* **TASK TO CARRY OUT**: Return exactly, and only, the lines from the line containing "Tags (1319, 50)" through the final line of the records below, both included.

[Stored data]
########################################
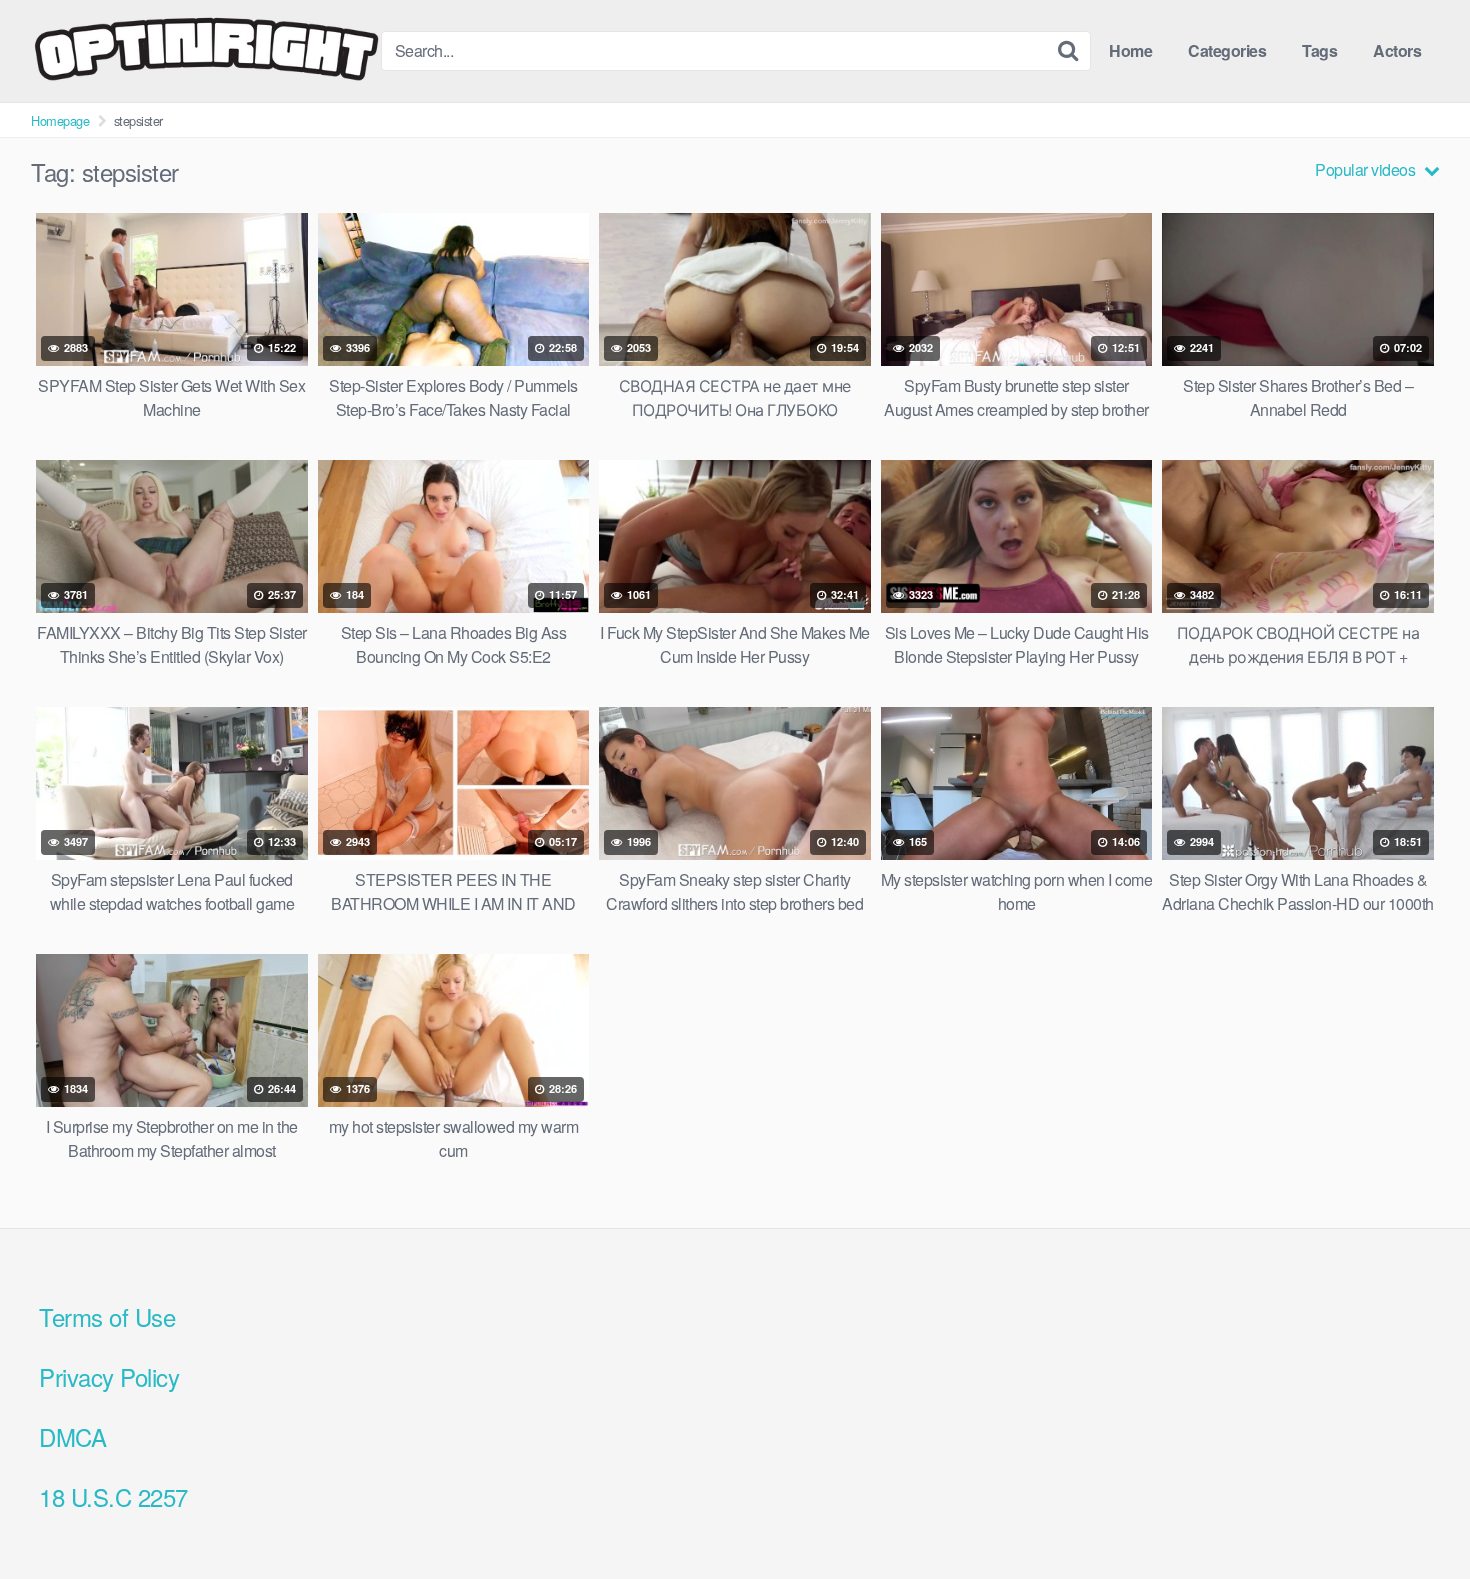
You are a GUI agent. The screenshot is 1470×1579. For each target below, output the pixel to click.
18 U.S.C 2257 (113, 1496)
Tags (1319, 50)
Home (1130, 50)
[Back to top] (1415, 1515)
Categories (1227, 50)
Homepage (60, 120)
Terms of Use (107, 1316)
########################################
* **TASK OUTPUT**:
Tags (1319, 50)
Home (1130, 50)
[Back to top] (1415, 1515)
Categories (1227, 50)
Homepage (60, 120)
Terms of Use (107, 1316)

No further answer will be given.